Copy out the items below word for word, from the line containing "Describe the element" down through the line containing "at that location.", and omit the pictures.
** DATA TO EXAMINE follows **
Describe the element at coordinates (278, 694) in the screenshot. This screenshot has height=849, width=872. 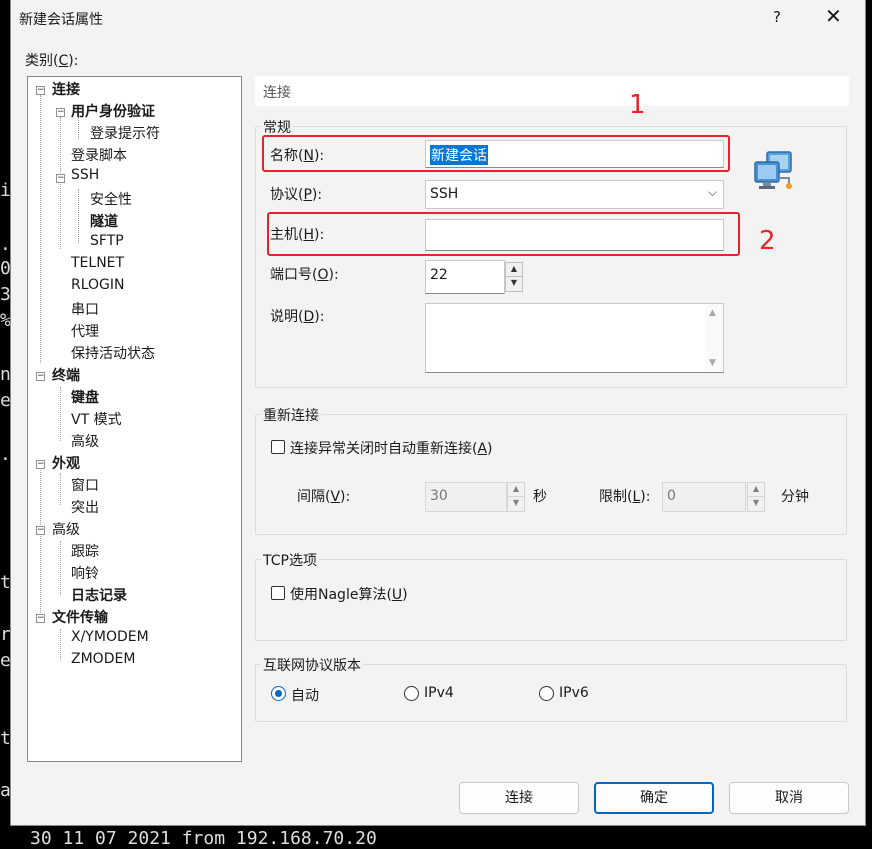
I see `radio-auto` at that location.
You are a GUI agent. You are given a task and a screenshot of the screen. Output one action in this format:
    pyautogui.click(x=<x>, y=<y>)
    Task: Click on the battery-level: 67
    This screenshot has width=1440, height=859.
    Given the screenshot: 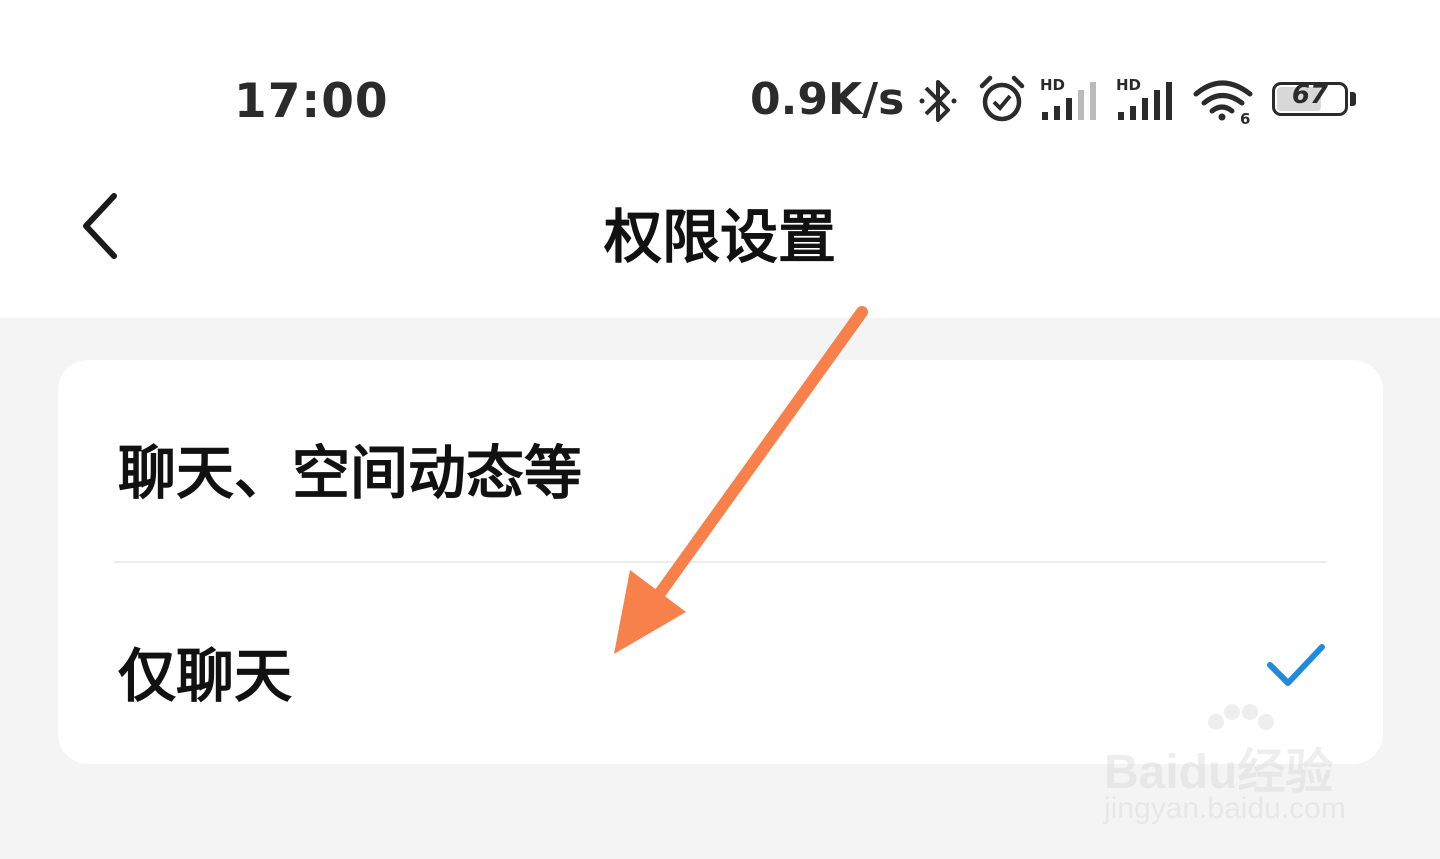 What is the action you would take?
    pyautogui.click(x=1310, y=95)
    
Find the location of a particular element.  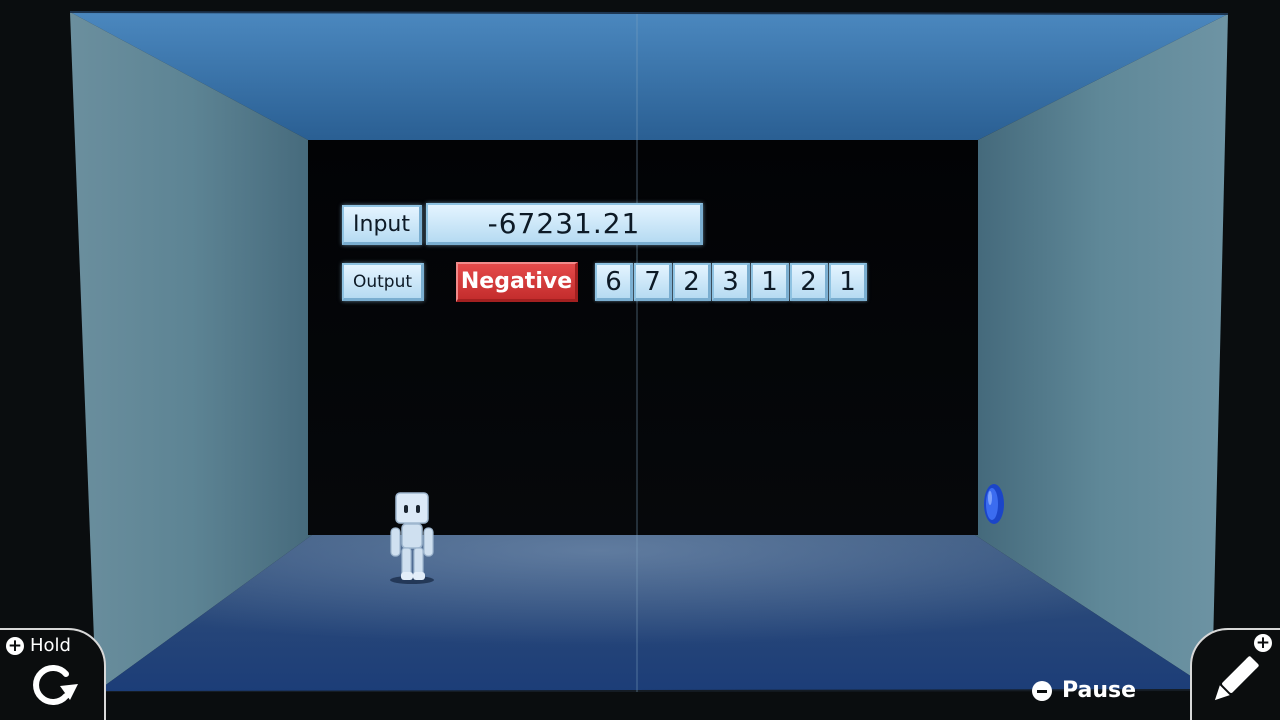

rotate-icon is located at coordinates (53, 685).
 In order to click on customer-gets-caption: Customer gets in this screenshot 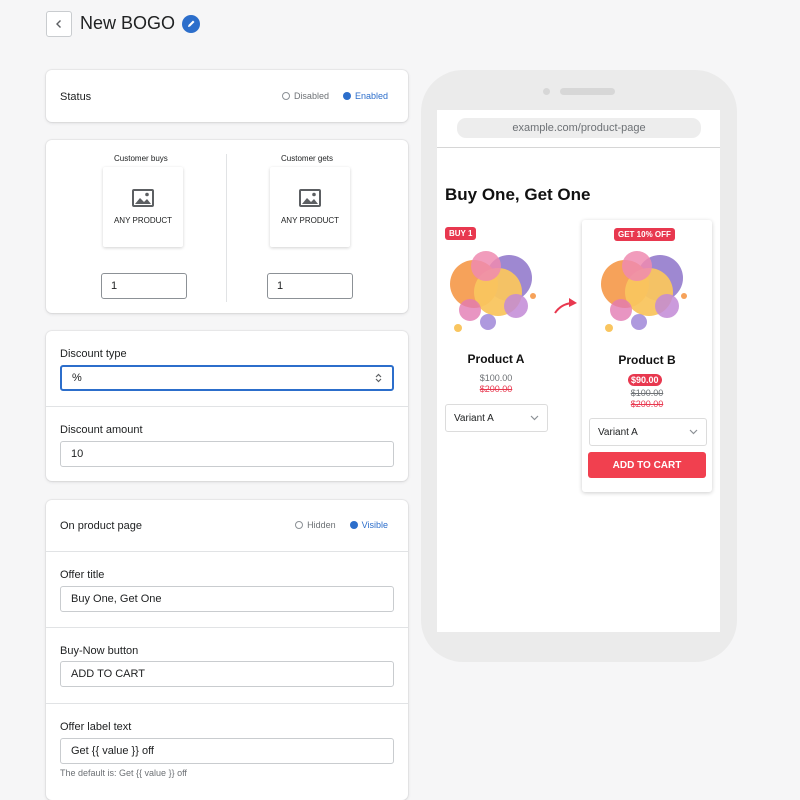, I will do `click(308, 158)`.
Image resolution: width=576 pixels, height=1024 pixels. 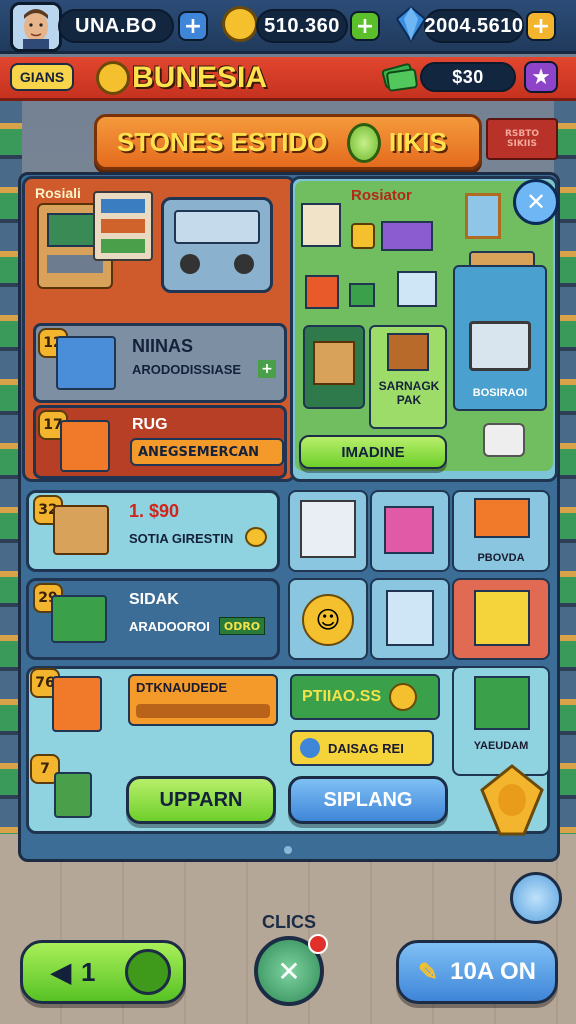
** End of DATA TO EXAMINE **
** DATA TO EXAMINE follows **
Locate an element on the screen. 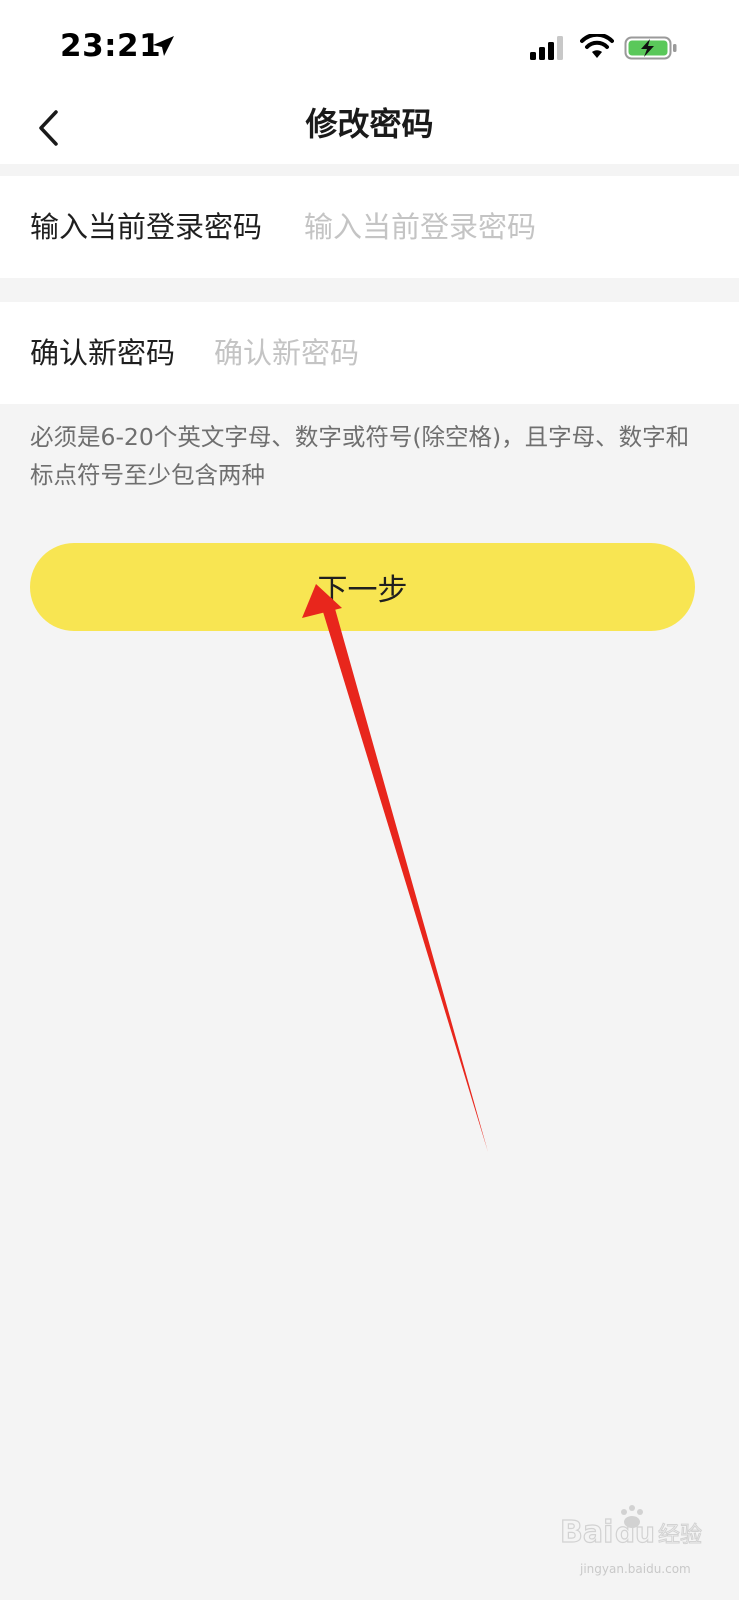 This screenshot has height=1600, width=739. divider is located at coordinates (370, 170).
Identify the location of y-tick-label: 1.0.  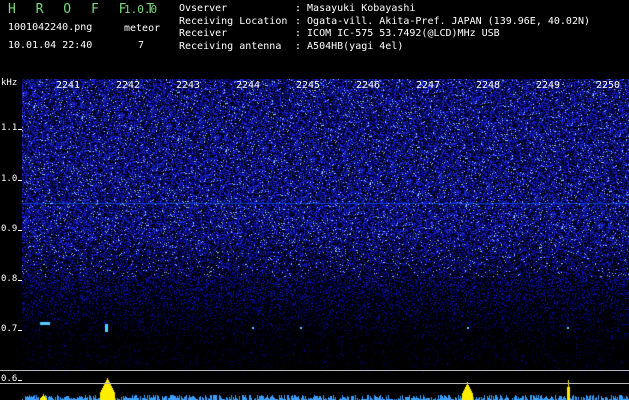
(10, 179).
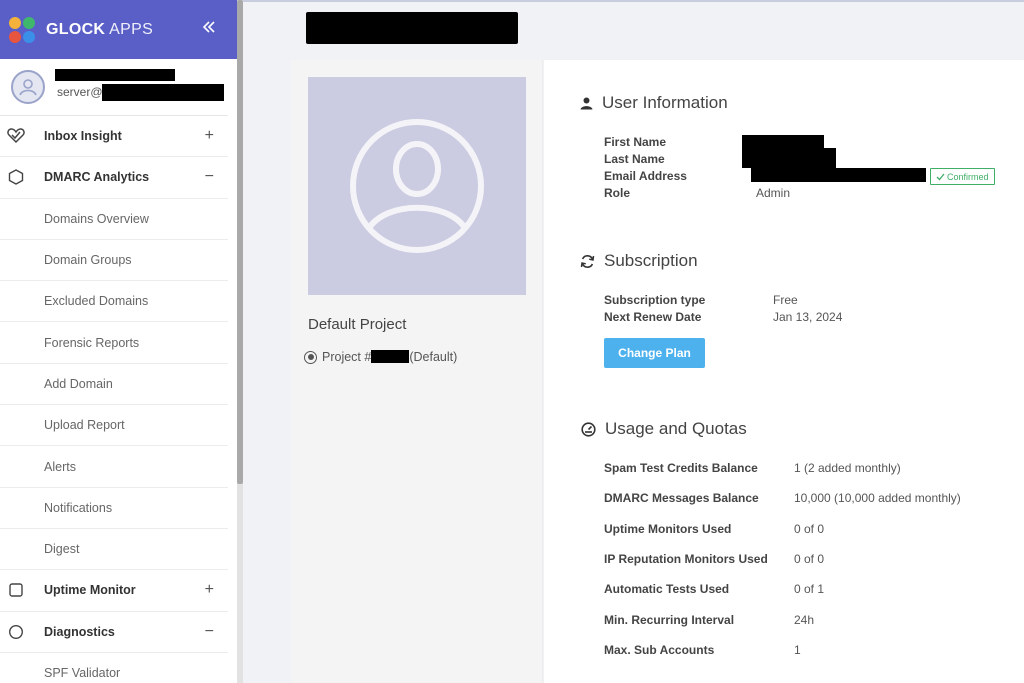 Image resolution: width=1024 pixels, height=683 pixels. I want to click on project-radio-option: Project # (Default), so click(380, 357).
** End of DATA TO EXAMINE **
FINAL ANSWER -
Describe the element at coordinates (278, 694) in the screenshot. This screenshot has height=849, width=872. 
I see `radio-auto` at that location.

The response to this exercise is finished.